Nebogipfel sagte: »Sie wollen uns mitnehmen – die Konstrukteure – diese Plattnerit-Wesen – zum Anfang der Zeit und vielleicht noch darüber hinaus... Aber nicht so.« Er deutete auf seinen zerbrechlichen Körper. »Wir könnten das niemals überleben – nicht eine Minute ... Ist dir das klar?«
Die Plattnerit-Tentakel wischten mir über Kopf, Stirn und Schultern; ich duckte mich, um ihrem kalten Griff zu entgehen. »Du meinst«, sagte ich, »daß wir wie sie werden müssen. Wie die Konstrukteure.. . wir müssen die Berührungen dieser Fä-
den über uns ergehen lassen!«
»Es ist die einzige Möglichkeit. Deine Angst ist verständlich; aber du mußt sie unterdrücken, nur noch einen Augenblick lang, und dann – dann wirst du frei
sein...«
Ich spürte, wie sich das kühle Gewicht von Plattnerit-Spulen über meine Beine und Schultern legte. Ich bemühte mich, stillzuhalten – und dann war es mir, als ob sich einer dieser zuckenden Fasern über meine Stirn bewegte, und ich konnte eindeutig spüren, wie Fäden über mein Haut krochen, und ich schrie auf und wehrte mich gegen diese leichte Last, aber noch immer konnte ich mich nicht von meinem Sitz erheben.

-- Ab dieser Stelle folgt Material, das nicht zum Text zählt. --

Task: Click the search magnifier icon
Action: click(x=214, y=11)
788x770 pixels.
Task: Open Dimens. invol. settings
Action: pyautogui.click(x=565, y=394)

Ich war inzwischen ganz in Grün getaucht, und meine Wahrnehmung der Au-
ßenwelt – des Mondes, der Eisfelder der Erde, sogar der Gesamtstruktur des Schiffes – verschwamm. Diese wandernden, quasi-lebendigen Lichtknoten glitten über meinen Körper und blendeten mich. Die Früchteschale entglitt meinen erstarrenden Fingern und fiel klappernd auf den Fahrzeugboden; aber selbst dieses Klappern verklang schnell, als mir die Sinne schwanden.
Schließlich kollabierte die Kuppel vollständig, und ein Hagel von Trümmerstükken ging auf mich nieder. Die Stirn meldete ein Kältegefühl, den entfernten Hauch des Winters, und dann spürte ich nur noch Nebogipfels kalte Finger um meine
Hand – das war alles, was ich noch wahrnahm, außer diesem allgegenwärtigen,
fließenden Gefummel des Plattnerits. Ich stellte mir vor, wie sich Fäden ablösten und – wie sie es schon einmal getan hatten – in die Öffnungen meines Körpers eindrangen. Diese Invasion des Lichts war so schnell erfolgt, daß ich weder einen Finger rühren noch aufschreien konnte – ich war arretiert wie in einer Zwangsjacke
– und jetzt zwängten sich die Tentakel wie Würmer zwischen den Lippen hindurch in den Mund, um dort auf der Zunge zu zergehen; und ich verspürte einen kalten Druck auf den Augen...
Ich war verloren, entstofflicht, eingetaucht in smaragdgrünes Licht.